Vendéen pure souche, il sait ce que liberté veut dire, même vis-à-vis de ses camarades.
Il appartint un temps à la défunte UDF. Profitant des travaux de ce groupe fondateur, il a déposé en son nom le sigle à l’Institut National de la Propriété Intellectuelle (INPI).
Le procédé est facile. Une simple enveloppe bleue (appelée « enveloppe Soleau ») dans laquelle vous glissez votre idée sur une feuille blanche et c’est la preuve, en cas de litige, que vous êtes le premier à avoir pensé à ce concept.
Il ferait beau voir que d’autres manants de l’ancien parti centriste puissent utiliser le sigle UDF sans en référer au gardien de l’institution.
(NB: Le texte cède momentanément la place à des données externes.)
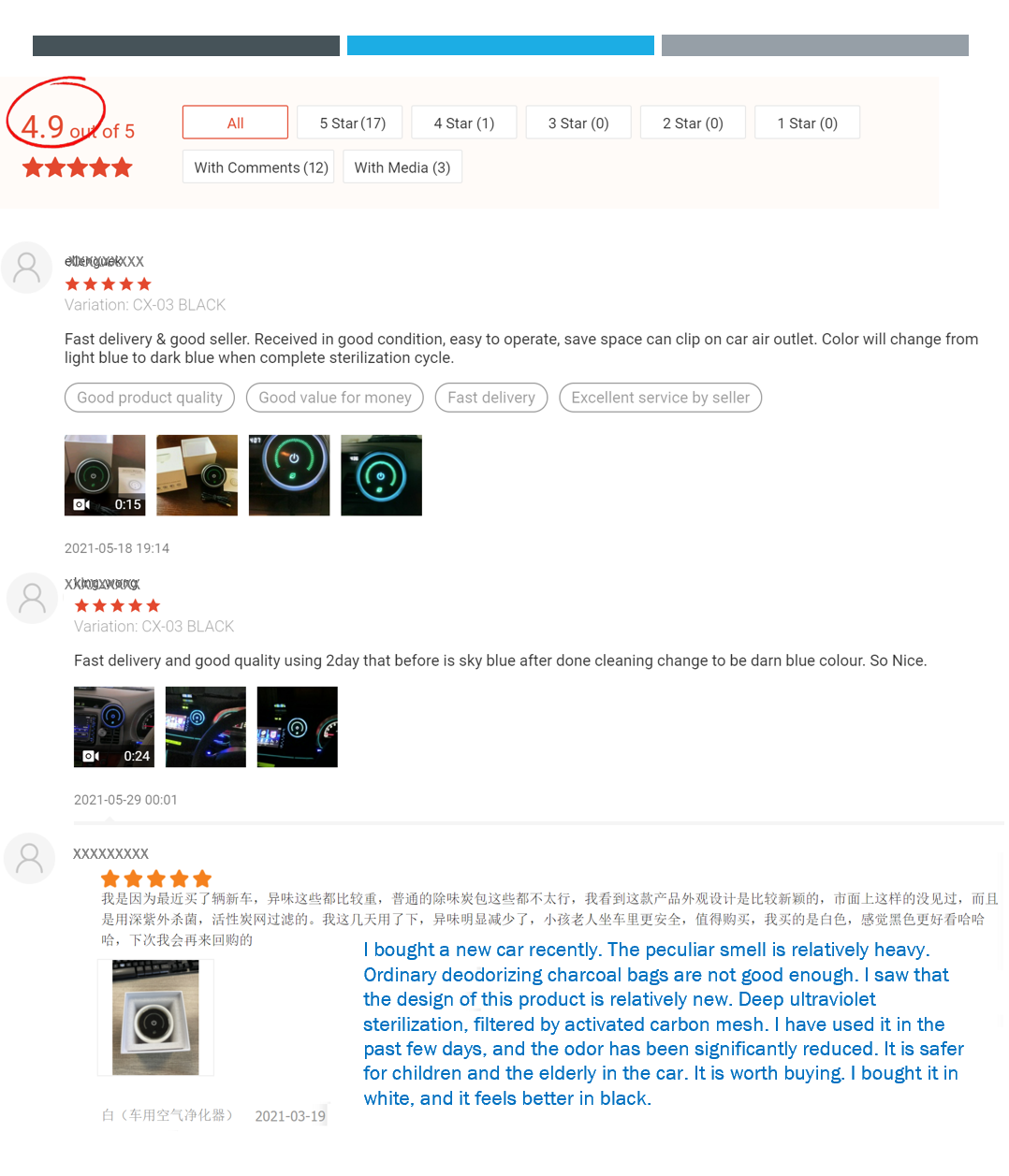1009x1176 pixels.
Task: Click the Fast delivery tag
Action: (491, 398)
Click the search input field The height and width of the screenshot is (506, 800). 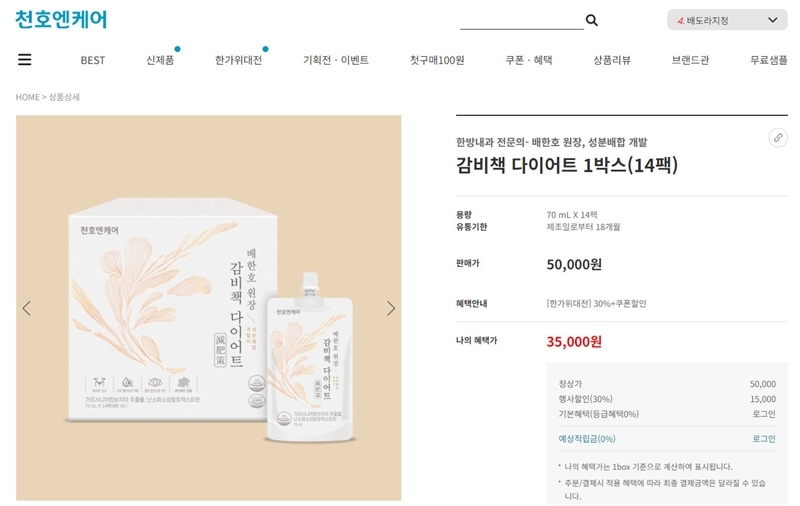pos(521,20)
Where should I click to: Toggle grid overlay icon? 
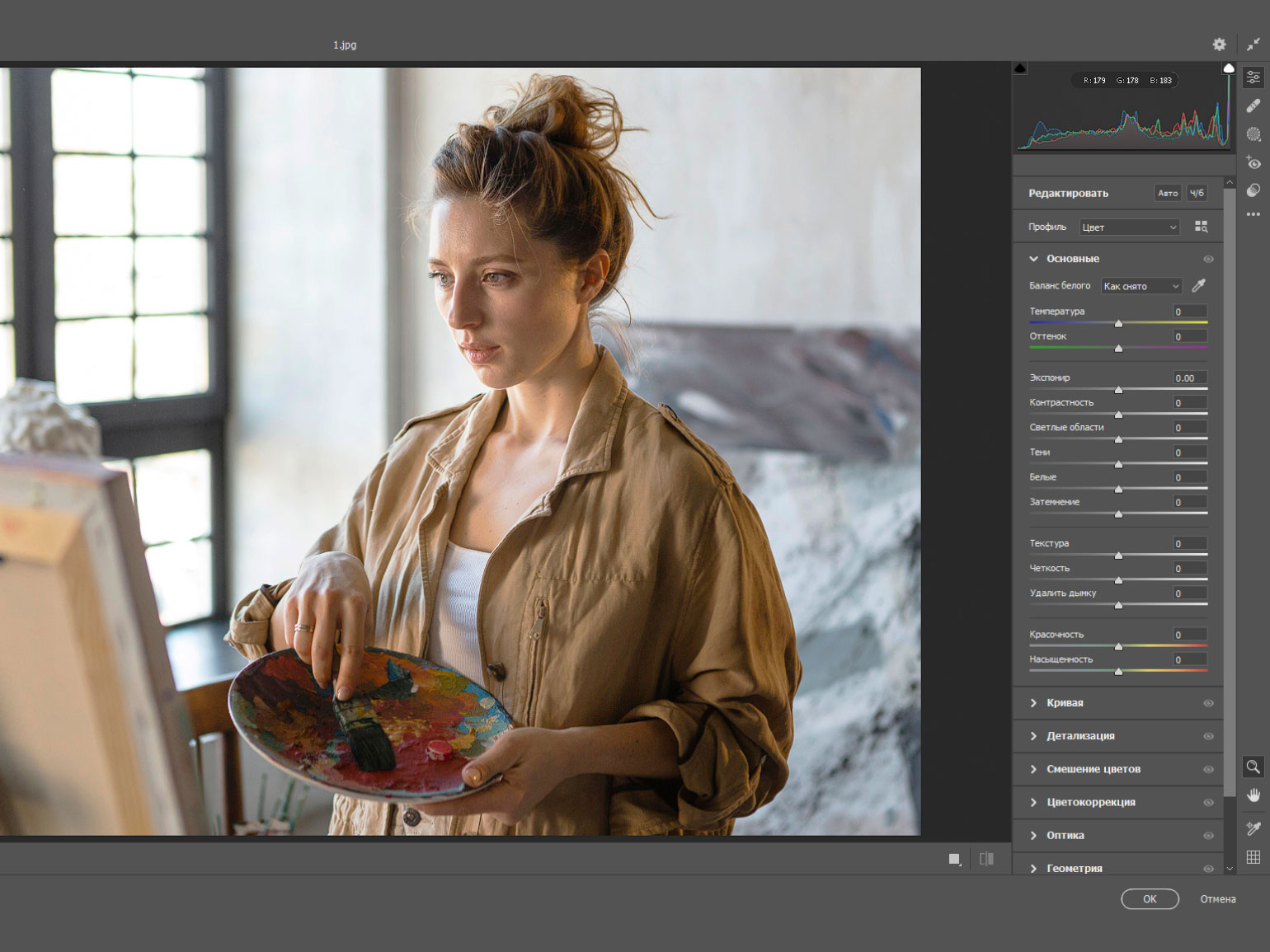click(x=1253, y=857)
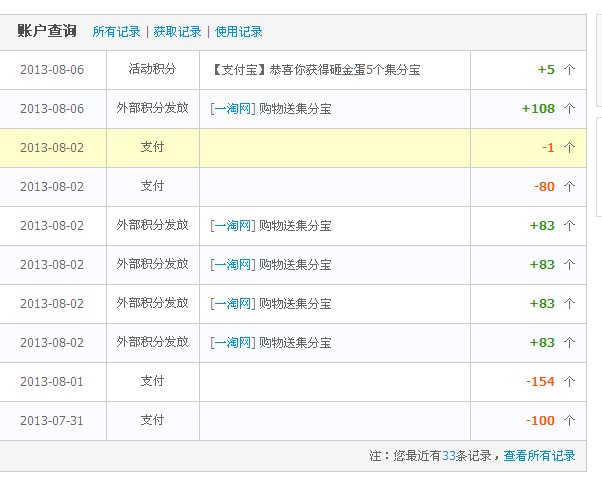Select the 使用记录 tab
Image resolution: width=602 pixels, height=481 pixels.
tap(238, 32)
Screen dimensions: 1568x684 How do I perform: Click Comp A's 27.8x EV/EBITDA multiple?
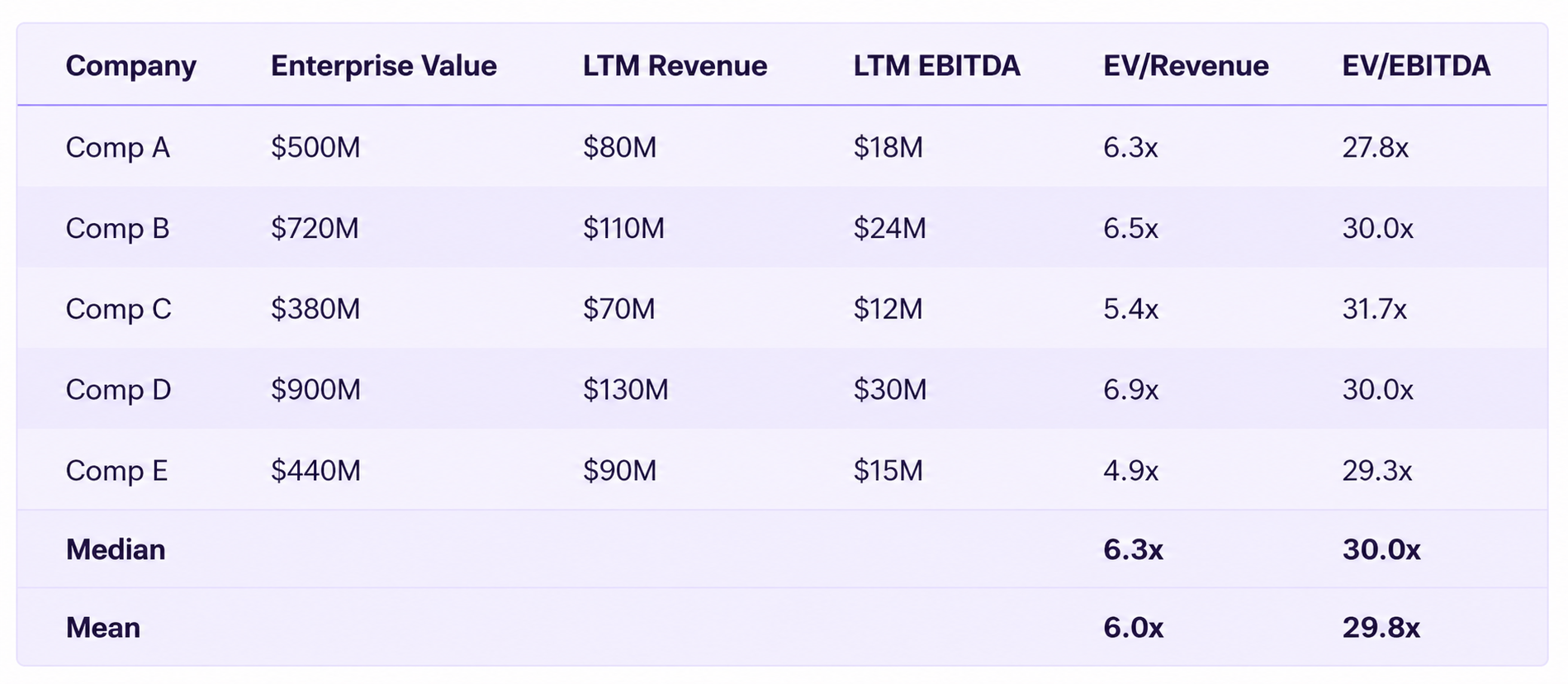tap(1375, 147)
Hervé de Charrette fut ministre des affaires étrangères, l’apogée de sa vie « politique ».
Il a rejoint l’UMP, puis l’a quitté pour refonder un parti centriste qui n’a pas encore vu le jour.
Il fait toujours partie de ces caciques qui, à vouloir demeurer incontournables, castrent toute initiative au sein des partis politiques, à gauche comme à droite.
"Je vous en supplie, entendez l’appel de la Palestine qui, depuis des années, subit l’injustice de l’histoire", voilà ce que lance le baron à Bernard Kouchner en pleine séance de l’Assemblée Nationale.
Même si l’on éprouve de l’empathie pour les Palestiniens qui ont eu leur lot de drames, les termes utilisés par l’ancien ministre ne sont pas anodins.
Il vise à affirmer haut et fort un souhait, peut-être, mais non une réalité.
A bien relire le Charette dans le texte, l’ancien ministre des Affaires étrangères parle de « Palestine », comme si ce pays existait vraiment.
Là aussi, ses convictions varient selon qu’il est en charge ou pas. Charette est inconstant. En 2001, il critiquait sévèrement son successeur Hubert Védrines en lui reprochant exactement ce dont il s’est rendu coupable alors qu’il était aux affaires.
Le 8 décembre 2001, il affirmait sans honte : "la diplomatie française retarde d’un métro...je pense que Yasser Arafat a fait son temps, qu’il n’est plus capable d’assurer des responsabilités dans les territoires palestiniens". A noter qu’à cette époque, l’ancien ministre parlait encore de "territoires", non de Palestine. "Je regrette que la diplomatie française (sous-entendu Védrines) investisse encore sur quelqu’un qui ne pèse plus".
Mais qui avait massivement investi sur Arafat, sinon Charette lui-même ?
Aujourd’hui, ce grand distrait ignore sans doute que ce pays n’a jamais existé, sauf sous le nom de “Royaume d’Israël” pendant un petit millier d’années et que sous l’occupation romaine, le nom d’Israël fut remplacé par celui de ”Palestine” pour, précisément en faire oublier les Juifs au profit des Philistins.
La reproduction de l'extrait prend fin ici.